Most I/O functions require capability CAP_IO to be enabled, with the exception of $00 and $04 which don’t require arbitrary I/O. File I/O ($03) require capability CAP_FILEIO to be enabled, and possibly (for writing) CAP_UNSAFE too.

Date and Time (`$0b`)

$0b commands are used for retrieving current date and time.

$0b 01 returns xx which is seconds after last minute. (00 to 3d)
$0b 02 returns xx which is minutes after last hour. (00 to 3b)
$0b 03 returns xx which is hours after last day. (00 to 17)
$0b 04 returns xx which is a day of the month. (01 to 1f)
$0b 05 returns xx which is a month of the year. (01 to 0c)
$0b 06 returns xxxx which is the number of years after 1900, except for 255 which means “overflow” if the extension prefix is not used and the current year is greater than 2154.
$0b 07 is same to $0b 01 $0b 02 $0b 03. (returns three bytes represent current time)
$0b 08 is same to $0b 04 $0b 05 $0b 06. (returns three or four bytes represent current date)
$0b 09 is same to $0b 07 $0b 08. (returns six or seven bytes represent current date and time)
$0b 0a returns xxxx which runs from 0 to maximum value (255 or 65535) during the whole second. For example, if current fraction of second is 0.384 then $0b 0a will return 62(~ 0.384 * 256) and $ff 0b 0a will return 62 4e(~ 0.384 * 65536).
$0a 0b returns ?? hh mm which represents local timezone. ?? is true only if UTC offset is negative (UTC+0 is considered non-negative); hh and mm is absolute offset in hours and minutes.
$0b 11 to $0b 19 is same as $0b 01 to $0b 09, but uses UTC instead of local time.

Command-line Argument (`$0c`)

EXE provides the access to command-line arguments via $0c commands. Format of command-line arguments is same to C/C++’s argv, thus the first argument contains the name of program.

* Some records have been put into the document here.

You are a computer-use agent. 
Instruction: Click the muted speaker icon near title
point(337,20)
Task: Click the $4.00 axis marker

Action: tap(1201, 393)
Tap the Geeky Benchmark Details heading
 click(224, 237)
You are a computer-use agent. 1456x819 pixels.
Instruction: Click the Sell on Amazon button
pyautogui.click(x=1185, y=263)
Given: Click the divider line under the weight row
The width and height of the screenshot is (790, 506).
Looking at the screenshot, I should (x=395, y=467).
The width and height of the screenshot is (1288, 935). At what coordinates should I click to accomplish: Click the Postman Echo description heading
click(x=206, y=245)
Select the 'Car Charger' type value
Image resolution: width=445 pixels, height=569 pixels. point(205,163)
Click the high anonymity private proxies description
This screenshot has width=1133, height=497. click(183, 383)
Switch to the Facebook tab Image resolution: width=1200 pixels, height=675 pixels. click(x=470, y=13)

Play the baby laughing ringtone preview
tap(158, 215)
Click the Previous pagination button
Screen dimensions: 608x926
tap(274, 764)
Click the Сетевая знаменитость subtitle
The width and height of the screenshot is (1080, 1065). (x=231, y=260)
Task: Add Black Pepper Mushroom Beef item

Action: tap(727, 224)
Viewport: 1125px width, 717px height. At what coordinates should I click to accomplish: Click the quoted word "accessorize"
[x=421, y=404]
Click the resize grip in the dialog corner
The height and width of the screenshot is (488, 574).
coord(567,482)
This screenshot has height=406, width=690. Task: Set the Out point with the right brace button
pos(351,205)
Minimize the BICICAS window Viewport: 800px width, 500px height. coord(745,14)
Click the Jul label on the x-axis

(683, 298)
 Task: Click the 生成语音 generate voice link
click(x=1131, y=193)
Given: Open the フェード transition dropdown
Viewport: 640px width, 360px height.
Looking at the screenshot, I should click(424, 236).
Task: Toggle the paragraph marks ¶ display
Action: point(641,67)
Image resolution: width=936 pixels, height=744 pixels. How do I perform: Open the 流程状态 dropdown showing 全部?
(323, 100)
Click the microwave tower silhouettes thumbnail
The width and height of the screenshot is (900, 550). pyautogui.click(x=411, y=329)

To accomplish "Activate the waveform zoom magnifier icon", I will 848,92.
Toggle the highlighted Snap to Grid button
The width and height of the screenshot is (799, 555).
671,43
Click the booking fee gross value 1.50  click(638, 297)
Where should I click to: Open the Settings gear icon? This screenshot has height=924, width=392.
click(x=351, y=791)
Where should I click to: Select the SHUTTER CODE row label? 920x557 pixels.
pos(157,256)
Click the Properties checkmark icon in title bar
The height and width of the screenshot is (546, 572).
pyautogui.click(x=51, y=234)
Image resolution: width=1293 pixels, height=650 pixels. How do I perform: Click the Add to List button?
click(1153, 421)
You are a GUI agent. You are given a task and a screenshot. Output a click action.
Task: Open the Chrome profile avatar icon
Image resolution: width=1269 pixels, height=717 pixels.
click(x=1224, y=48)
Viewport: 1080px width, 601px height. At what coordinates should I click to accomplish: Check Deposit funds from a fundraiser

$0c xxxx has two functions:
- If the argument is zero, it returns xxxx, which is the number of command-line arguments.
- Otherwise it returns |string| which is the argument at given index: 1 is the name of program, 2 is the first argument and so on. The argument string is truncated at null byte, even if the argument contains null character. If the index is out of bound or doesn’t exist, it should return empty string.

Dynamic Region (`$80` to `$ef`)

Commands from $80 to $ef are initially unassigned (thus causes an error), but can be assigned the meaning via 00 21 05 command.

Extension Prefix (`$ff`)

$ff xx ... is special prefix: its behavior is exactly same to $xx ... command, but its argument and return value (denoted xxxx, not xx) will be limited to 65535, not 255. This also applies to the textual protocol, thus languages only capable for byte storage can easily select the needed behavior.

$ff ff ... is reserved for 32-bit encoding.

Reserved Commands

The command $07, $08, $09 and $10(not $0a) are reserved for compatibility of other layers. Without any assumption, using them results in the error.

The command $0a and $0d xx is guaranteed to do nothing, even in the textual protocol. See “force-to-flush commands” section for more information.

The command $20 is same to introduction sequence in the binary protocol, and thus reserved to avoid the confusion.

Commands from $f0 to $fe are reserved for future expansion.

Force-to-flush Commands

There are two sequences which end with newline sequence and do nothing, in order to flush invocation sequences to the output. The rationale is that several esolang interpreters only flush the output when newline is printed out, so having command which flushes the output and otherwise does nothing is helpful for them.

Invocation sequence followed by one byte sequence 0a(for “”), or two byte sequences 0d 0a(for “”) does nothing. These sequences are not fixed byte values, but literal bytes even in the textual protocol. For this purpose, $0a and $0d xx commands (which overlaps these sequences in the binary protocol) are also declared no-op.

Acknowledgement

Thanks to Arvid Norlander and Gregor Richards for valuable suggestions.